DIRECTIONS: Return every line below that contains the word "Select". Case matters, so only count matches with the same capital and small letters.

Screenshot and page pointing data:
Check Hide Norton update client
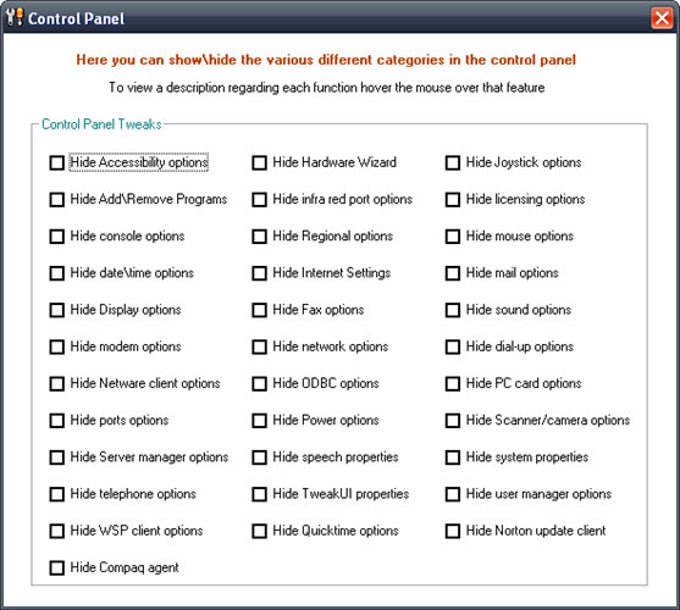(x=453, y=532)
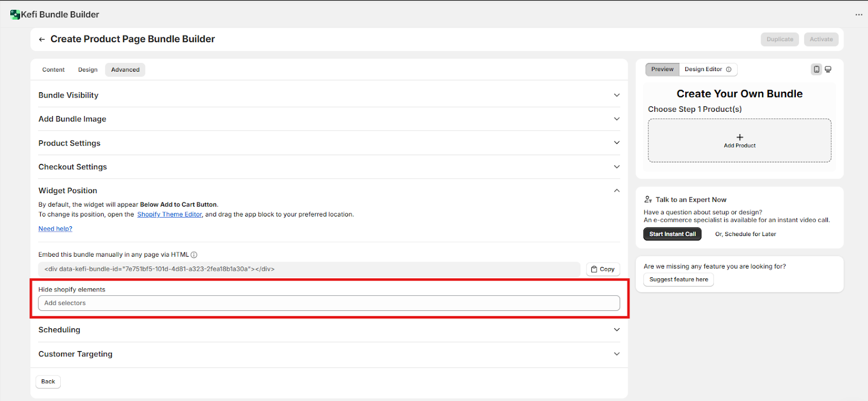Expand the Scheduling section
868x401 pixels.
point(616,330)
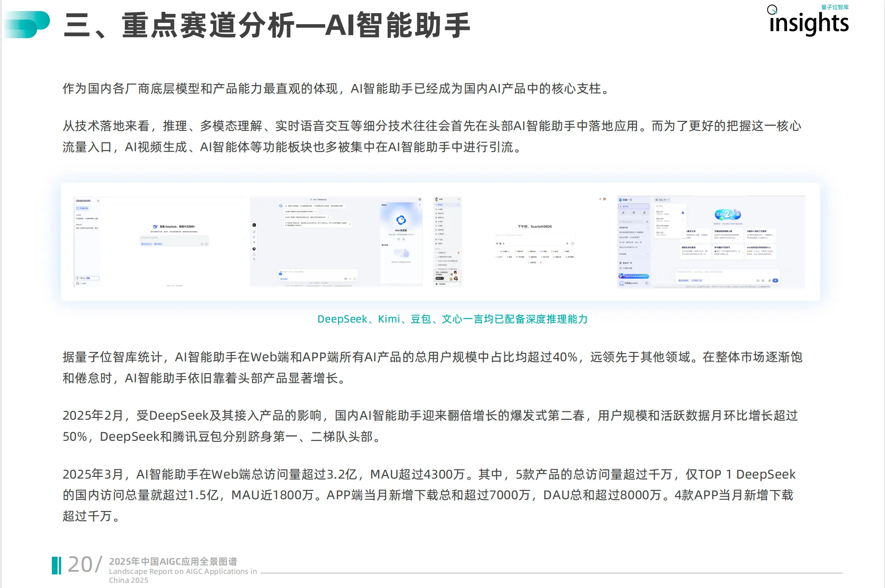This screenshot has width=885, height=588.
Task: Expand the APP对话 section in 文心一言
Action: [x=648, y=254]
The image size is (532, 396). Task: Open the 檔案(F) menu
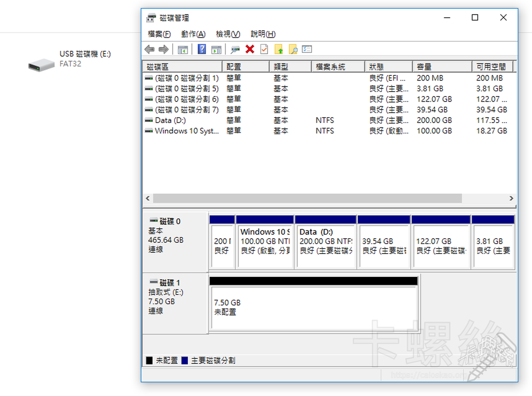[x=159, y=34]
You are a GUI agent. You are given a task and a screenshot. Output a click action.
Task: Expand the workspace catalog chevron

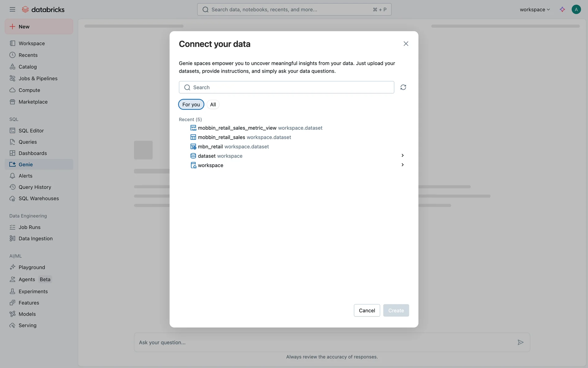click(402, 165)
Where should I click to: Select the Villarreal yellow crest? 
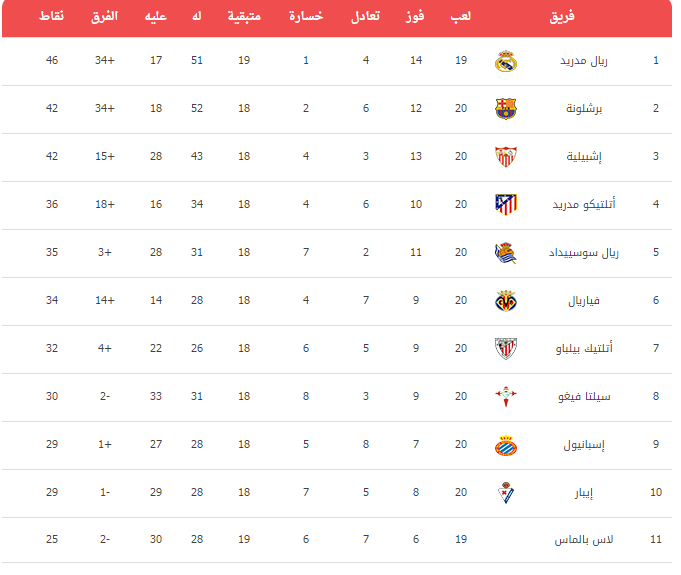coord(506,301)
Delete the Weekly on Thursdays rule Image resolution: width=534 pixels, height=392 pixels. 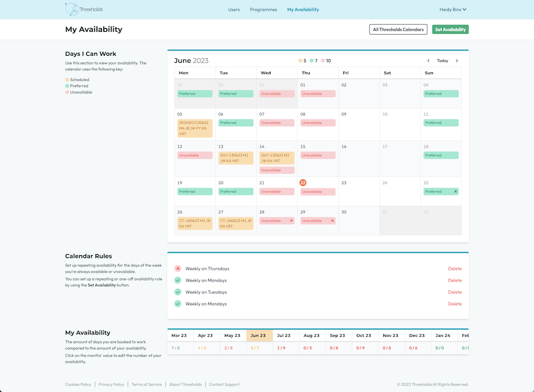click(x=455, y=269)
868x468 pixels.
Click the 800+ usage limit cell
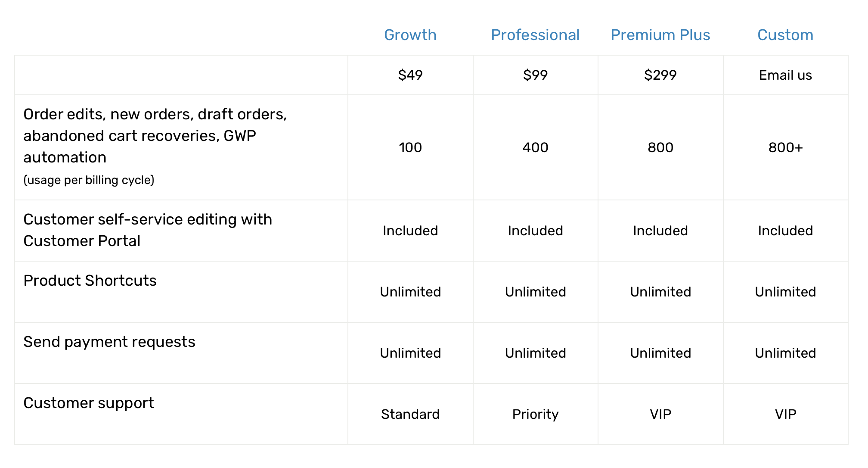[x=785, y=147]
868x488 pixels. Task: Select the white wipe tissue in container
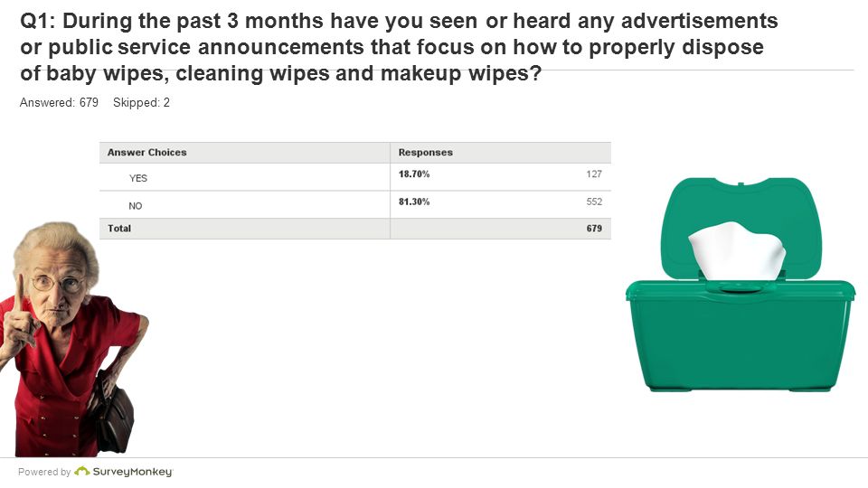(x=736, y=250)
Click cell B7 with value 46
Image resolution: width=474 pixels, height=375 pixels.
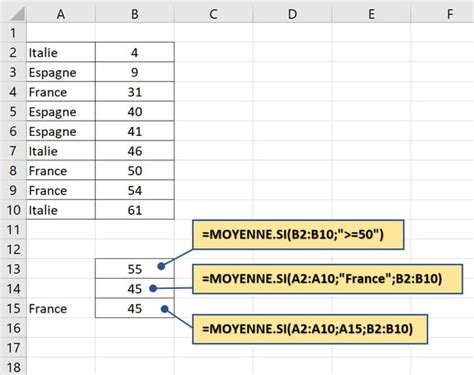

SOLUTION FOR THIS TASK:
Where should I click to: Select the Villarreal yellow crest? 
868x488 pixels. Task: Select the white wipe tissue in container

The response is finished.